By Louis A. Zona
YOUNGSTOWN, Ohio – In 1872, an extraordinarily talented artist, Winslow Homer, painted his masterpiece of children playing a game called Snap The Whip or Crack The Whip. The painting has become the jewel of 19th century American art and the pride and joy of Youngstown’s own Butler Institute of American Art, which has owned the painting since 1919.
Not long ago a couple from Michigan asked permission to photograph themselves in front of the painting since it was included in a book of things to see before we die.
The painting was acquired by the founder of the museum, Joseph Green Butler Jr., who played crack the whip with his boyhood friend, William McKinley, in Niles, Ohio.
Butler, who lost his good friend President McKinley to an assassin’s bullet, searched for the painting that he had seen years before in Philadelphia at an exposition.
The sentimental value of the work to Mr. Butler was even greater than the large sum of money that the previous owner had asked for the work. Joseph Butler brought the famous work to Youngstown and to his new museum, The Butler Institute of American Art.
Visitors to The Butler always ask why this particular work is considered a masterpiece and what makes it so valuable aesthetically and historically.
There are no easy answers except to say that certain works of art appeal on many levels including viscerally.
Remember the famous response of Justice Potter Stewart when he was asked to define obscenity, “I’ll know it when I see it.”
Art specialists, those professionals who devote their lives to studying art, can justifiably respond in the same manner. An art masterpiece presents itself to such scholars with clarity and soundness.
Another way to understand the nature of masterfully created art is to become familiar with the artist’s total body of work. Scholars look for consistency in a select grouping of work before they declare a masterpiece such as Homer’s “Snap the Whip.”
But, know that Homer was indeed
consistent with his seascapes and so many other paintings of the home front during the Civil War. One might say that masters paint masterpieces.
A masterpiece possesses a variety of qualities that can be observed and studied, such as originality, sound organization, and oftentimes a conceptual component that leaps out at us.
In “Snap the Whip,” we easily discover that movement exists in the line of boys that form a triangle with the mountains behind them. The brightest spot in the painting is the deep red one-room schoolhouse, right of center, which is both charming and visually strong, almost serving as a fulcrum balancing the pieces that make up the painting.
Another way to look at this Winslow Homer masterwork is to examine it as a historical document of sorts.
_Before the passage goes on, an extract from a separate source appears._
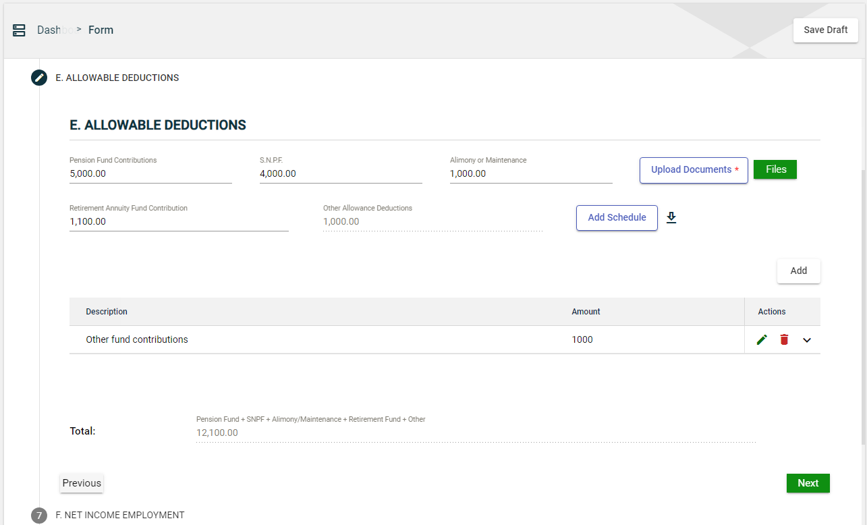Click the navigation menu icon beside Dashboard
This screenshot has width=867, height=525.
pyautogui.click(x=19, y=30)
The painting was created after the Civil War that had torn our country apart. In “Snap The Whip,” we see the vibrancy of children at play pointing to a new birth, a new vitality in post- war America.
We often receive phone calls at The Butler about the fact that folks who visit the Metropolitan Museum of Art in New York City say that “Snap the Whip” is located there.
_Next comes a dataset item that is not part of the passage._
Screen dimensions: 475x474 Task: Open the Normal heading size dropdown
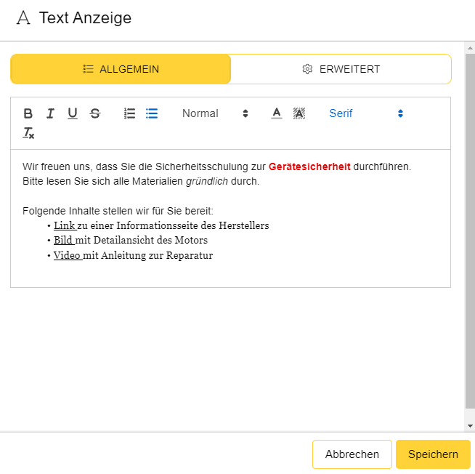tap(215, 113)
The reality is that Homer painted two versions of a similar subject. But in the Met’s version we see fewer children at play and no mountains on a somewhat smaller canvas. Some scholars believe that the Met’s “Snap the Whip” was a trial run before he painted the larger version housed in The Butler.
I find it sad that children who come through The Butler on school tours always ask the tour guides (docents) what the children in the painting are doing. Why do they seem to be running while holding hands, they ask.
Of course, the docents need to describe the fact that they are playing a popular game that children played for decades but seemingly, play no more.
Many people reading this have played snap or crack the whip as students on the playground or during recess. The game is based upon centrifugal force as the fellow on the far right spins the line of classmates until physics has its way and kids on the left are tossed into the weeds.
I would guess that few kids play the game these days when computer games and other electronic diversions win their attention.
The role of art in our lives can and should be significant. The art such creative geniuses as Winslow Homer produce is meant to stop us, to hold us, and move us in some way, be it emotionally or conceptually.
Great art can educate us or it can be a source of great enjoyment. It can amuse us. It can remind us of our shared humanity.
Think about the great romantic painter Vincent van Gogh, whose emotionally charged canvases continue to move and inspire us more than a century after they left his studio in Arles, France. He also tells us through his intensely emotional paintings that the greatest works of art in history can be the creation of artists who have suffered through the creative process.
Vincent, who saw himself as a failure was, in fact, one of the greats by any standard of measure.
Winslow Homer’s painting of children playing in front of a red schoolhouse will forever be seen as one of those artistic high water marks in American culture.
Equally significant, it is also a charming painting that tells the story of a Youngstown businessman named Joseph Butler and his friendship with a president.